June 10, 2012
Stencil is a bad word in my world, dosen’t matter if it’s going on the wall, floor or anywhere else… But done correctly, the stencil is making a small come-back in the design world. Scroll work, fancy filligree and anything remotely Victorian, or “romantic” should be avoided at all costs. These patterns can and will go seriously wrong before you even start painting. OK, that said here’s the blog on stenciled floors… you have been warned!
In my design world the focus seems to come in waves. It’s funny really… there are weeks when all I do is design/order/install window treatments and then it seems all I do is order upholstery and help clients recover pieces they can’t part with. Construction site walk throughs, lighting, floor plans, paint consultations they all come in cycles. It’s a weird phenomenon I can’t explain. Right now it’s ALL about the painted floor.
In the last few weeks, several clients have decided to paint their floors. I love a painted floor. It’s casual and relaxed but there is still an attention to detail that makes it feel designed and it’s a nice change for the expected hardwood. White is always my first choice, but try explaining to a customer that the look is well worth the maintenance of owning a white floor… most are skeptical to say the least. So the next best thing? An interesting color and perhaps a border detail or stencil.
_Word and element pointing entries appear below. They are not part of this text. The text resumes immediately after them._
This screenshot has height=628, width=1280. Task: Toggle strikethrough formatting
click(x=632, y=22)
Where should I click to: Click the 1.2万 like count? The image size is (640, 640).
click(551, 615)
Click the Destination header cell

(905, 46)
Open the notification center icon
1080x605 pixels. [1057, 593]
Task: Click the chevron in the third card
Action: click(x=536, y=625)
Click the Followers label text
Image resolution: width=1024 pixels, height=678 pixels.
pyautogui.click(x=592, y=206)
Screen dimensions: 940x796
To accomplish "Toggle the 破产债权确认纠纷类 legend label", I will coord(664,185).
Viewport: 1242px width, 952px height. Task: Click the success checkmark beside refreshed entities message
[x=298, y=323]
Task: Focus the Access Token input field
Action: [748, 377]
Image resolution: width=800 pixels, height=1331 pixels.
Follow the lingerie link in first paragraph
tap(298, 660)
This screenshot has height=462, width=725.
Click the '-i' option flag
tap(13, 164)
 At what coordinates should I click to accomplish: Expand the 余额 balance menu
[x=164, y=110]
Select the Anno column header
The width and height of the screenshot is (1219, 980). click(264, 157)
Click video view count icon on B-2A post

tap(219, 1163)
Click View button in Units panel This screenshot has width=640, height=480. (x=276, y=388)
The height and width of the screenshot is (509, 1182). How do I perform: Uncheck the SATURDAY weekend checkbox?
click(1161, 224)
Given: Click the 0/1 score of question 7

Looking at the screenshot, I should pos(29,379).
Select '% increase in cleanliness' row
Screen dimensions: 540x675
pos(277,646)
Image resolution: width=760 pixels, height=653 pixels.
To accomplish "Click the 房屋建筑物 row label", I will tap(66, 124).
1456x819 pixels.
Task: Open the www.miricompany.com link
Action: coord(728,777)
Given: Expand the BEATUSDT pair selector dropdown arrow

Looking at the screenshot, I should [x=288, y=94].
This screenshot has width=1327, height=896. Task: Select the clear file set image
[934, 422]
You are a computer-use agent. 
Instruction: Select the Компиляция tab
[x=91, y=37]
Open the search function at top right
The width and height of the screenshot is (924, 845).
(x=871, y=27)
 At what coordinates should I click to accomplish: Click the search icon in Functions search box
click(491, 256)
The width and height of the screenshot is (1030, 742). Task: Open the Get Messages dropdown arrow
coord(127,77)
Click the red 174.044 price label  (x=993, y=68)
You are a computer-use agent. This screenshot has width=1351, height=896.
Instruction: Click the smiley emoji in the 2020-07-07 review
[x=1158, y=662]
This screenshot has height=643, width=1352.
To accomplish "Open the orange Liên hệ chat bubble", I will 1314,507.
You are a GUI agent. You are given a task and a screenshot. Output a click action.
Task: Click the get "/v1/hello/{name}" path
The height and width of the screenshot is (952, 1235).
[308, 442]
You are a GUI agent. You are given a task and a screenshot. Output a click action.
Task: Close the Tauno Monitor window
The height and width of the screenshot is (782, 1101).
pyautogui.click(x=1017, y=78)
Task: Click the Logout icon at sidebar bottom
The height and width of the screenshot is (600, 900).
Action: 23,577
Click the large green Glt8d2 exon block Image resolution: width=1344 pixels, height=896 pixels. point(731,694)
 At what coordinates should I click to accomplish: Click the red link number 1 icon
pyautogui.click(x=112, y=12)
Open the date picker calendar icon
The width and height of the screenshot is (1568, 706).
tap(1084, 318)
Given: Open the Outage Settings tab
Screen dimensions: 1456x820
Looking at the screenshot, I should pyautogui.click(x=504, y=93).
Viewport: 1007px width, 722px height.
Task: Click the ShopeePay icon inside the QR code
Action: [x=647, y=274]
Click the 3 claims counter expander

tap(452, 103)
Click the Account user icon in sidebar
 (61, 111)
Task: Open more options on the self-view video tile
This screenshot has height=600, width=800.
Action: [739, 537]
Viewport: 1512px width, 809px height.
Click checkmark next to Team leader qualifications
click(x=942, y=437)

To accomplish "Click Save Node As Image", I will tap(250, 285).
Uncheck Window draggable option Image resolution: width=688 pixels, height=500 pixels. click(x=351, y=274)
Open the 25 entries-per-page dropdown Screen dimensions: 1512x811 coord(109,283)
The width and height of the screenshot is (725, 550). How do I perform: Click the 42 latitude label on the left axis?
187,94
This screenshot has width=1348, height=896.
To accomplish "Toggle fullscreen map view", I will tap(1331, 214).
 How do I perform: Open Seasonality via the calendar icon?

ok,ok… maybe that one isn’t a stencil but it’s a great looking floor. I like seeing some of the wood, and the pattern the stripes make with the pattern of the flooring. It’s a smart idea to think about the texture of the sub-flooring you’re painting and wort with that pattern.
This is a great example of how a stencil doesn’t have to go wall to wall. You can paint an area rug or let the pattern stop at a door way or with out “bleeding” the pattern into a threshold. I’d like to paint a clients hall way with a pattern like this but it’s open to the living room and dining rooms, No problem! ending the pattern like this looks great, don’t you think?